#### Given records:
┄┄┄┄┄┄┄┄┄┄

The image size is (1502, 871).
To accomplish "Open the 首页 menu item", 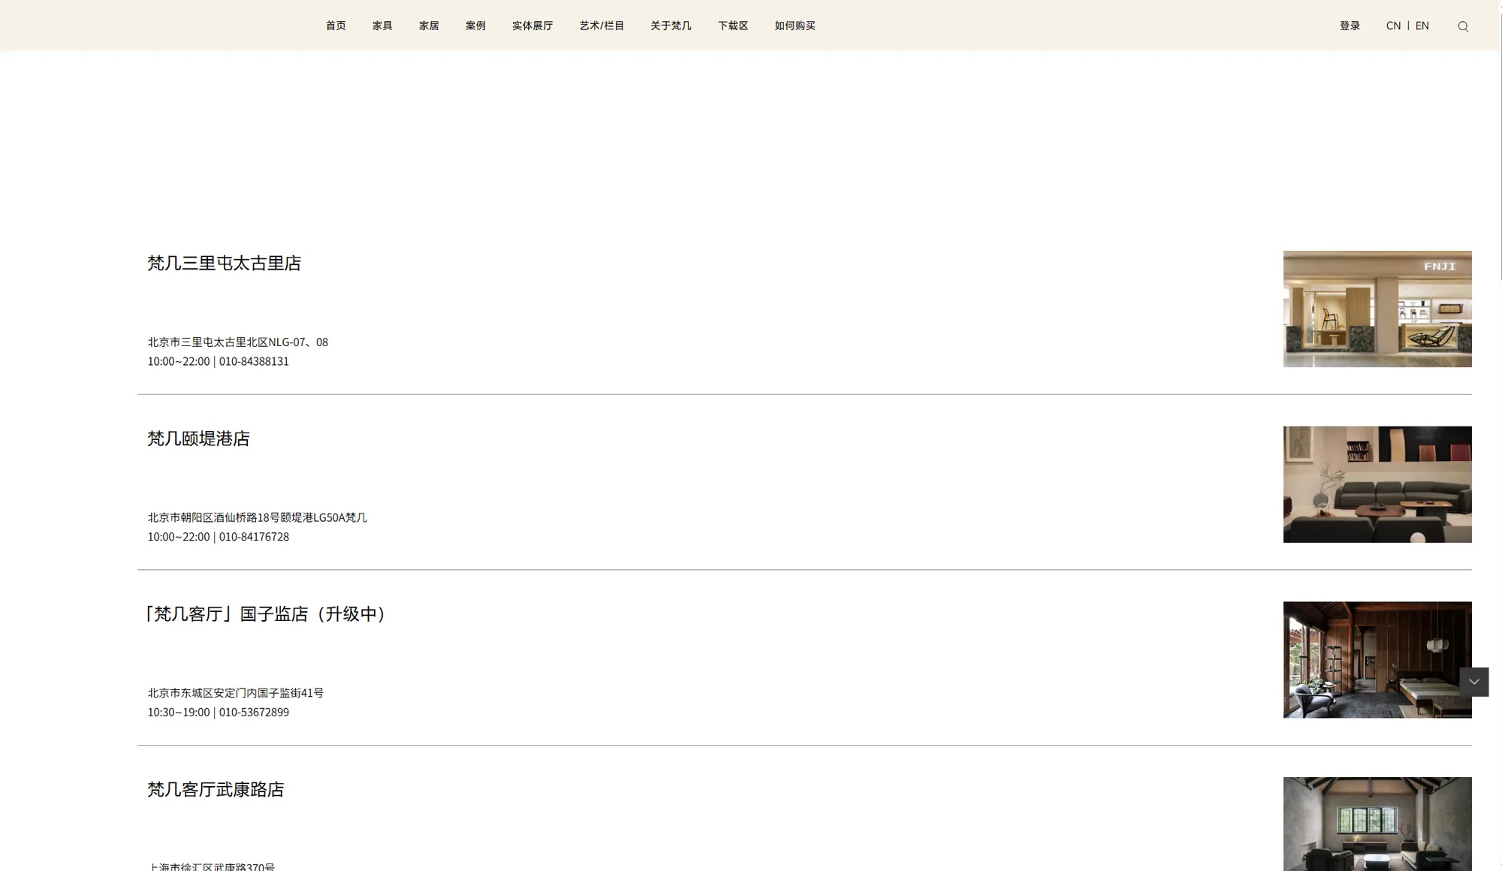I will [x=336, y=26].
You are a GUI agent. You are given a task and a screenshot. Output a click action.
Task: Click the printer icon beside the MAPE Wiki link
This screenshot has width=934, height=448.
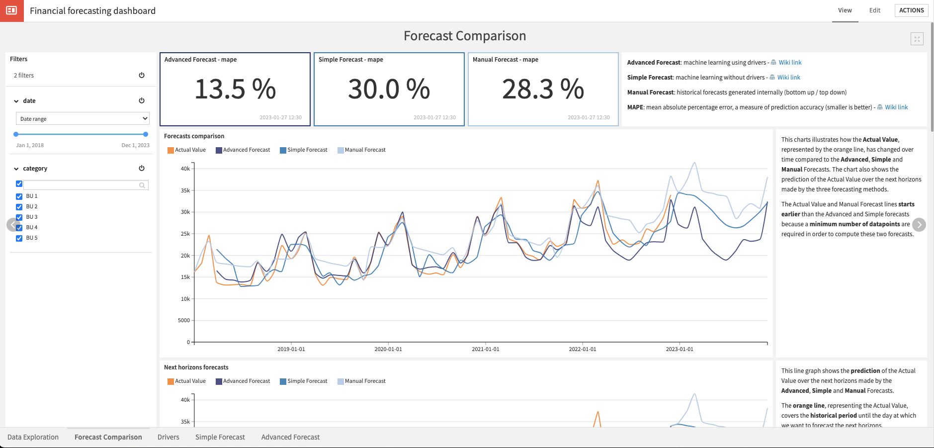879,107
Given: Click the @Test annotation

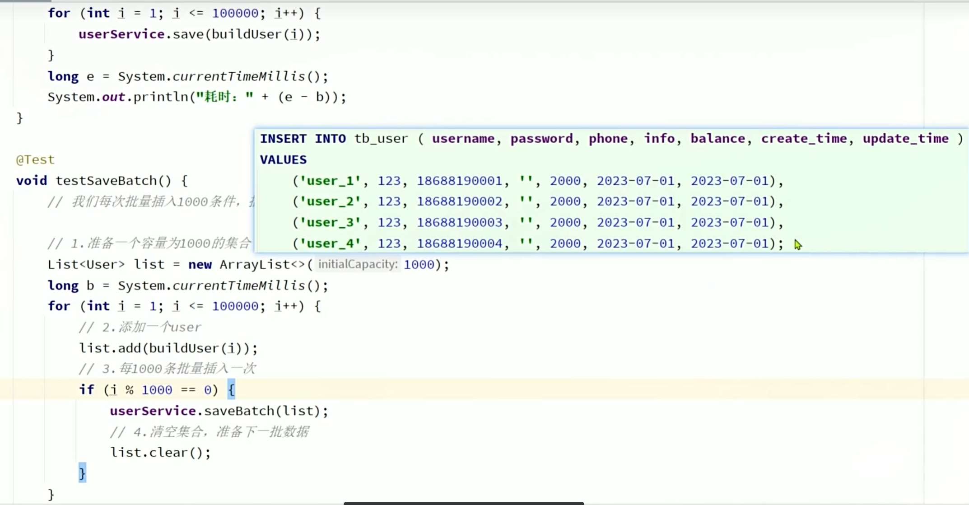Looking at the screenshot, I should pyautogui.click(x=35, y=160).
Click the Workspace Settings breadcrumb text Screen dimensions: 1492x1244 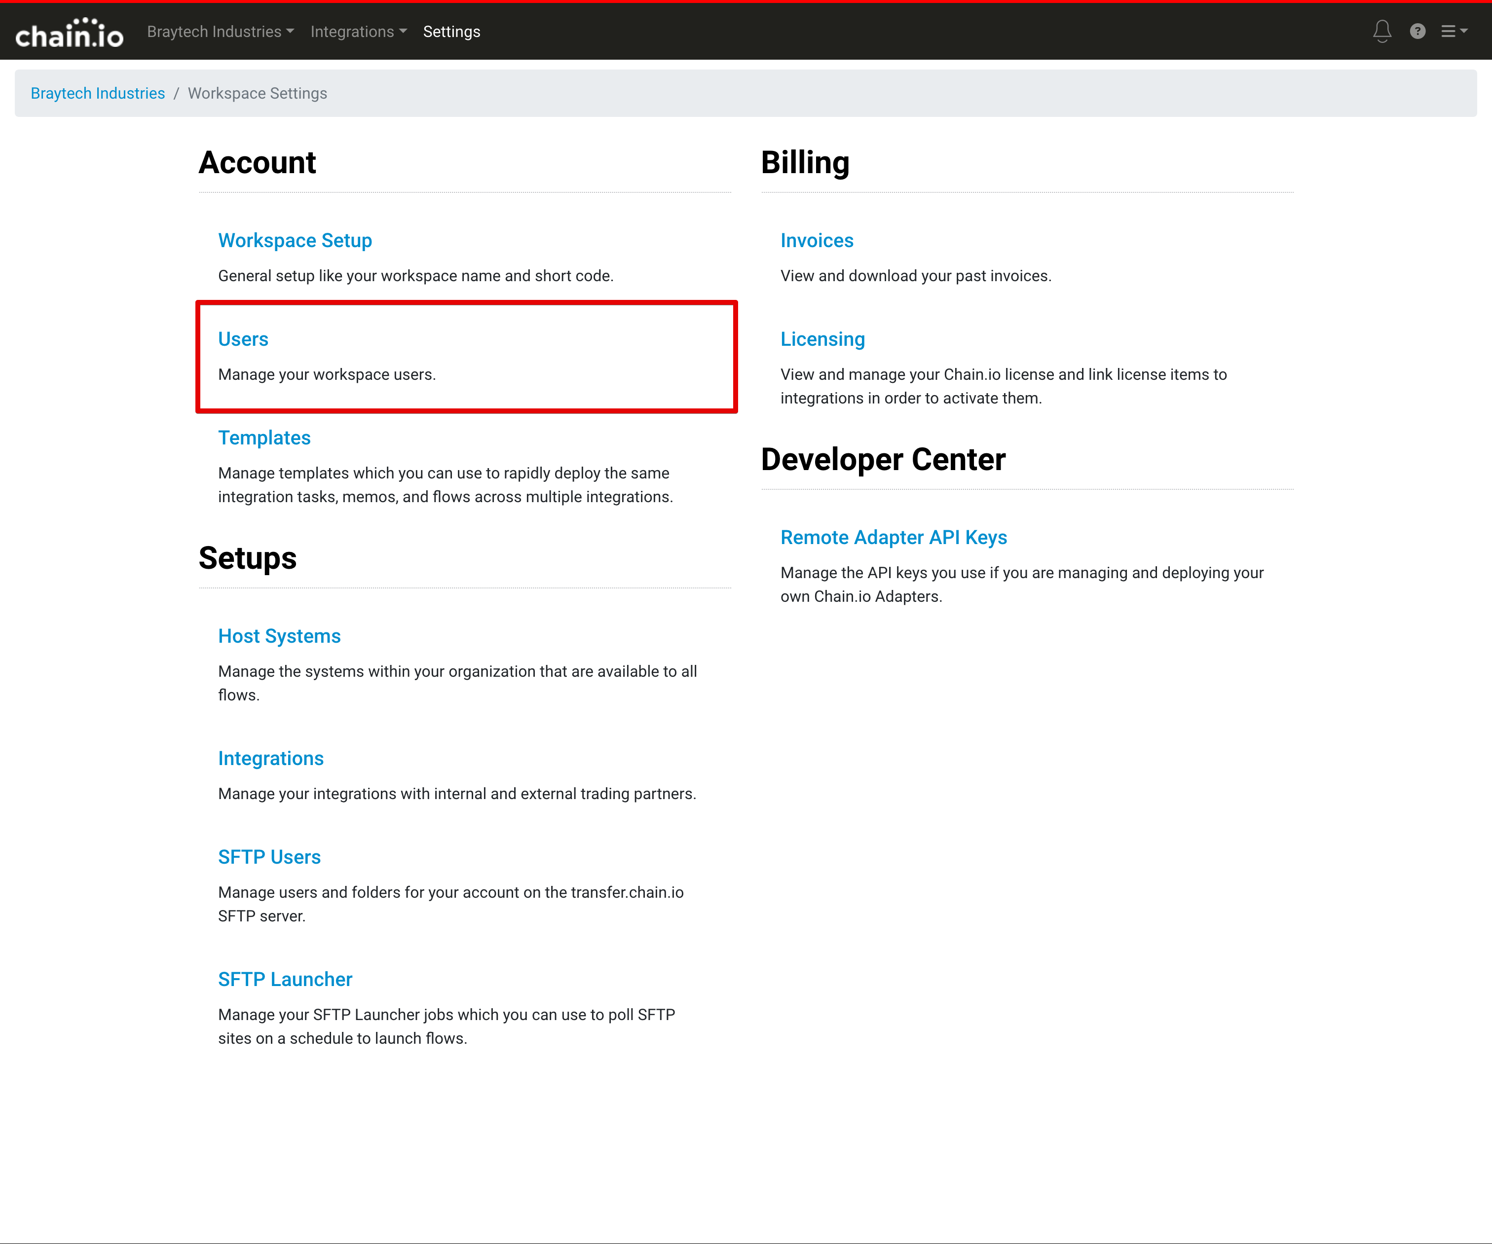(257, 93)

┄┄┄┄┄┄┄┄┄┄

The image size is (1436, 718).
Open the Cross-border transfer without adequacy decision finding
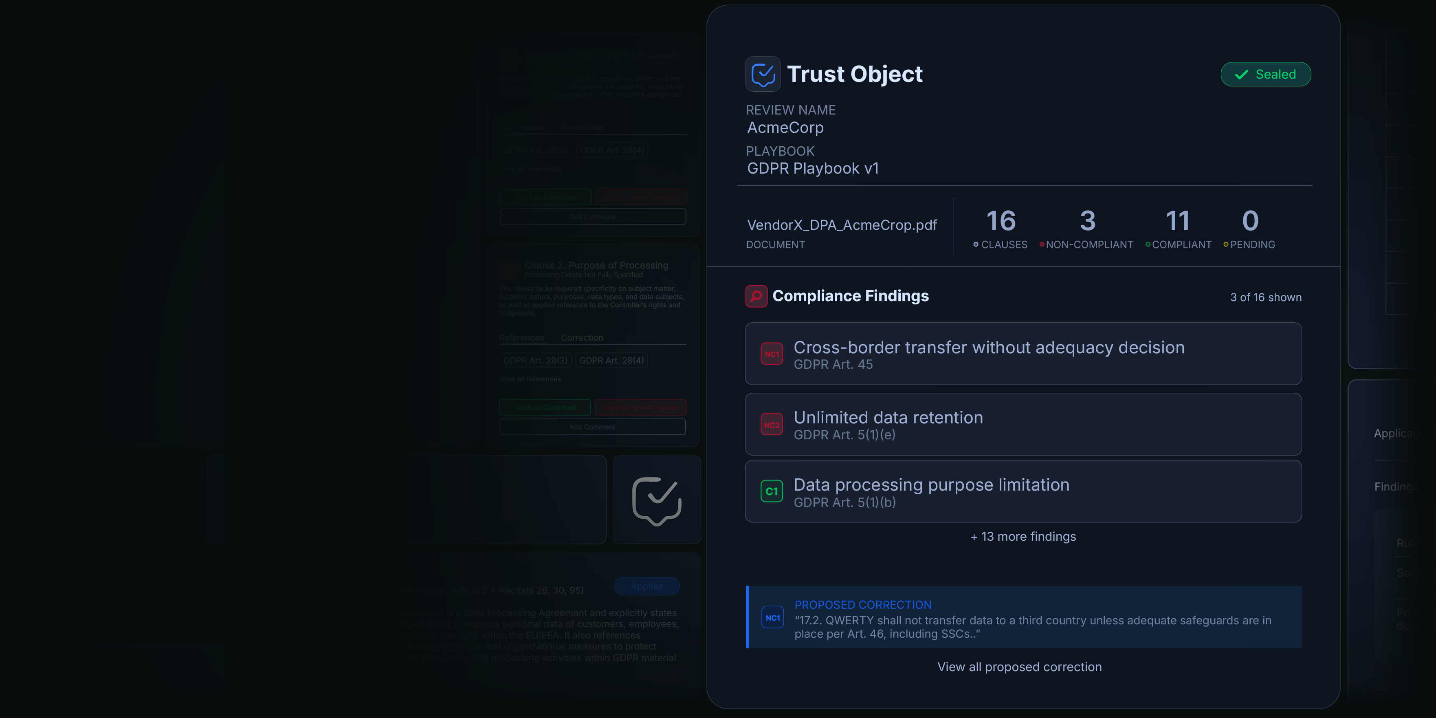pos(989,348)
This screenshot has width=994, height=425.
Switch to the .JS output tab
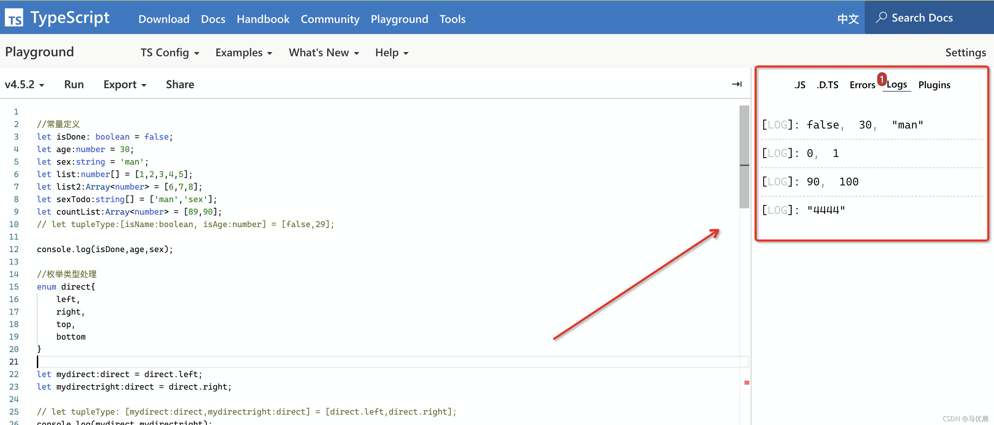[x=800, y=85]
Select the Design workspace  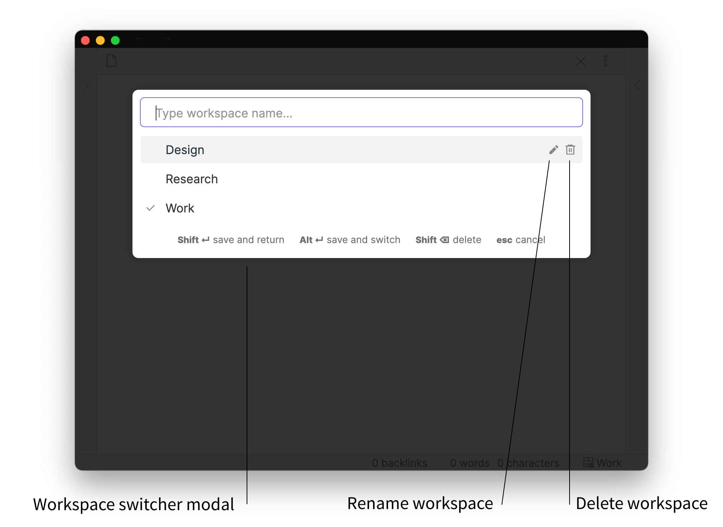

┄┄┄┄┄┄┄┄┄┄

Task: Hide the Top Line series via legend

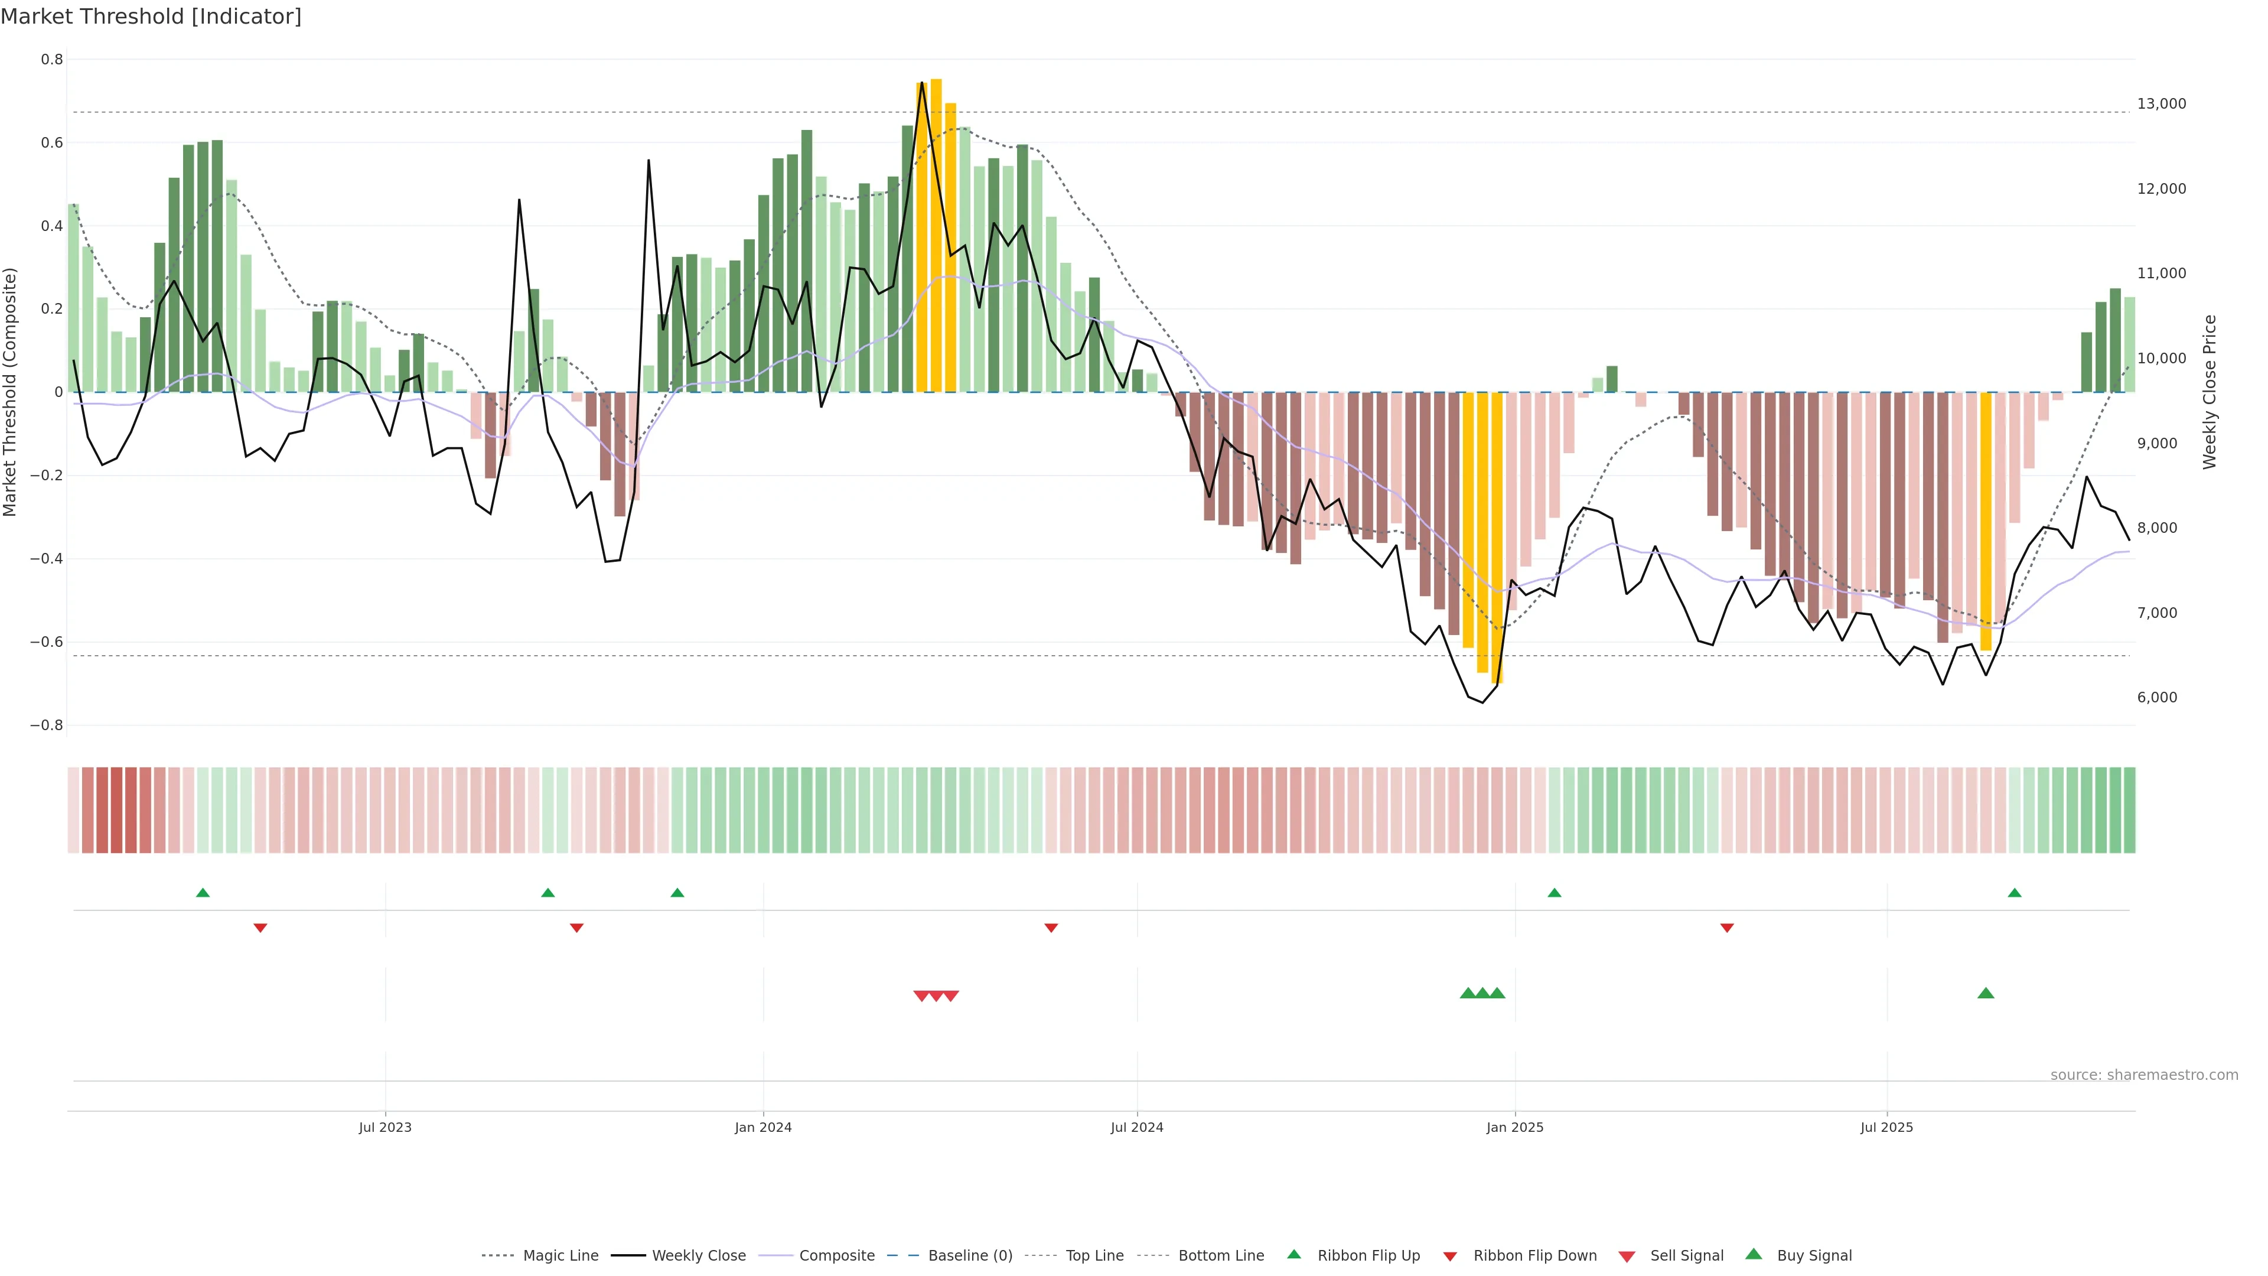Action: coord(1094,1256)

┄┄┄┄┄┄┄┄┄┄

#### Exercise description:
From the listing above, please give again the lines that begin with the line holding "The image size is (1436, 718)." and go on through the line holding "Select the Design workspace", exactly, both ends included, minus any picture.

#### Output below:
The image size is (1436, 718).
Open the Cross-border transfer without adequacy decision finding
pos(989,348)
This screenshot has width=994, height=425.
Switch to the .JS output tab
[x=800, y=85]
Select the Design workspace  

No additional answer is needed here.